Starting off his conference call with analysts yesterday, Thomas Peterffy, CEO of InteractiveBrokers (IB), addressed market rumors of negative account losses due to client exposure in volatile Chinese and Hong Kong stocks. The rumors of losses were based on 25% of IB's account holders emanating from Asia, rapid declines in China’s stock indexes, and overall over leveraging that had taken place in the market as Chinese stocks rose higher. In addition, following a greater than $100 million loss suffered by the broker from client exposure to the volatile Swiss franc in January, negative account balances on margin trading has become a reality that financial firms and stock investors need to factor in.
In relation to the rumors, Peterffy stated “none of that is true." He explained that the firm’s overall margin loans did contract by $2 billion due to “substantial liquidations." But, Peterffy added that despite the liquidation, “no account has ever gotten into a negative equity position."
The comments followed the release of IB’s Q2 financial results, where revenues were reported at $387 million, and net income of $221 million. Interestingly, the rumors didn’t appear to have had much of an effect on prices shares of InteractiveBrokers, with them trading at all-time highs this month. As such, investors appear to have been more focused on the broker's success in winning business from weaker rivals as growing trading volumes.
B2B Services
The expansion of servicing financial firms such as money managers, brokers and portfolio advisors was a topic of discussion during the firm’s Q1 conference call. That theme continued yesterday, with Peterffy stating that the firm is positioning itself between bulge bracket prime brokers and retail shops.
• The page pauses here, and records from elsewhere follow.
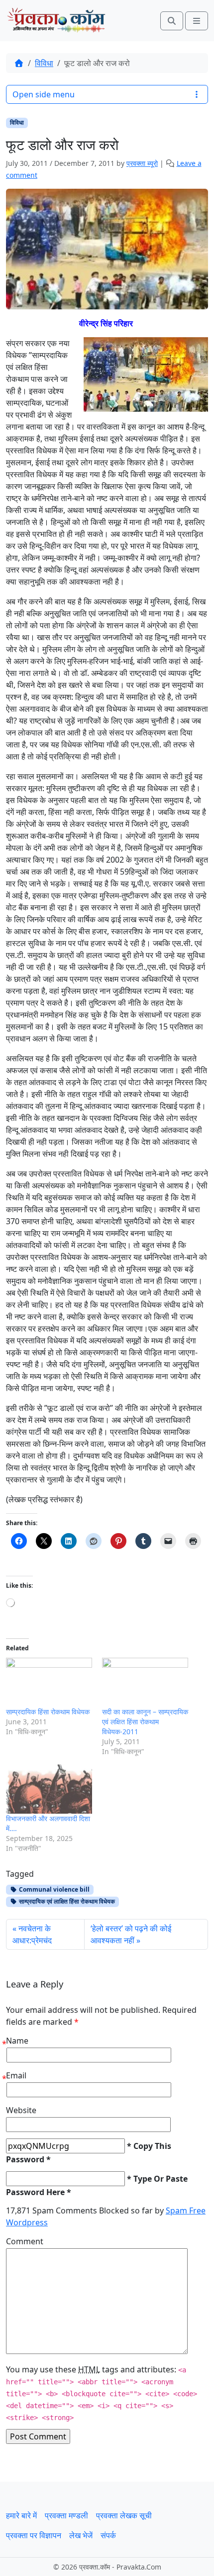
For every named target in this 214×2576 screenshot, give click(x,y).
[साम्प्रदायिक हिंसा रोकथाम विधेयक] (49, 1682)
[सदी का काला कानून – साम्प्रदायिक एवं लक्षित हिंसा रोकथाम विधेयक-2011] (145, 1682)
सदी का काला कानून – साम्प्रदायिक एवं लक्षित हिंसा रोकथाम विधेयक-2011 (145, 1721)
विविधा (44, 63)
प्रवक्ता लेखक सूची (124, 2515)
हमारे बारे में (21, 2515)
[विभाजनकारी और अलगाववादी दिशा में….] (49, 1789)
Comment (24, 2241)
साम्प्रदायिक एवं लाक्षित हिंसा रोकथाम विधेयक (66, 1901)
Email (16, 2075)
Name (17, 2040)
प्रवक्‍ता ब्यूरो (142, 163)
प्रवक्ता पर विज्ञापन (33, 2535)
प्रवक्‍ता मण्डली (66, 2515)
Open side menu (43, 94)
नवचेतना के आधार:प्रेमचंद (32, 1934)
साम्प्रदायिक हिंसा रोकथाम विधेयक (48, 1711)
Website (21, 2110)
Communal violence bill (53, 1889)
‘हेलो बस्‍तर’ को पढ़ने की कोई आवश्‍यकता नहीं (131, 1934)
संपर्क (108, 2535)
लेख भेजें (81, 2535)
Peterffy reiterated that as regulatory and technology costs of business increased, it has caused both the larger and smaller players to contract their operations.
I think as time goes on, more and more of them will realize that they save a great deal of money by coming onto our platform: Thomas Peterffy
On the future of the brokerage sector, Petterfy summed up his beliefs by stating, “I’ll tell you, frankly, I do not understand how it is possible that many of these folks are still in business. The only way its possible is that they are charging very high commissions and very high financing rates because, their technology is very, very poor. And it's expensive for them to run it and they have huge regulatory issues.”
On this he concluded, “I think as time goes on, more and more of them will realize that they save a great deal of money by coming onto our platform and dispensing with their own as soon as they realize that we are not going after their customers.”
Advisory White Labels
In regards to their own business, Peterffy cited that “extensive automation” allows them to offer services more cheaply, as well on a more organized basis.
One area Peterffy specifically noted where they are providing value to business clients is with their newly established Investors Marketplace where advisors are able to list market their services. Providing a white label approach to financial advisory, Peterffy mentioned that advisor clients are offered solutions for the creation of customized websites and marketing of their services.
Foreign Exchange Business
Unlike the last two conference calls which addressed January’s Swiss franc Volatility , this time around there were very little details about foreign exchange volumes. The only specific details were from CFO Paul Brody who stated, “Foreign exchange volume also increased from the year-ago quarter.”
From an operational sense, their FX growth makes sense due to their international expansion. Unlike in the US, where FX trading is a ‘foreign’ asset class to most traders and investors, it is more familiar to international customers. As such, as IB increases their non-US customers, trading of international assets like FX are expected to also experience a boost.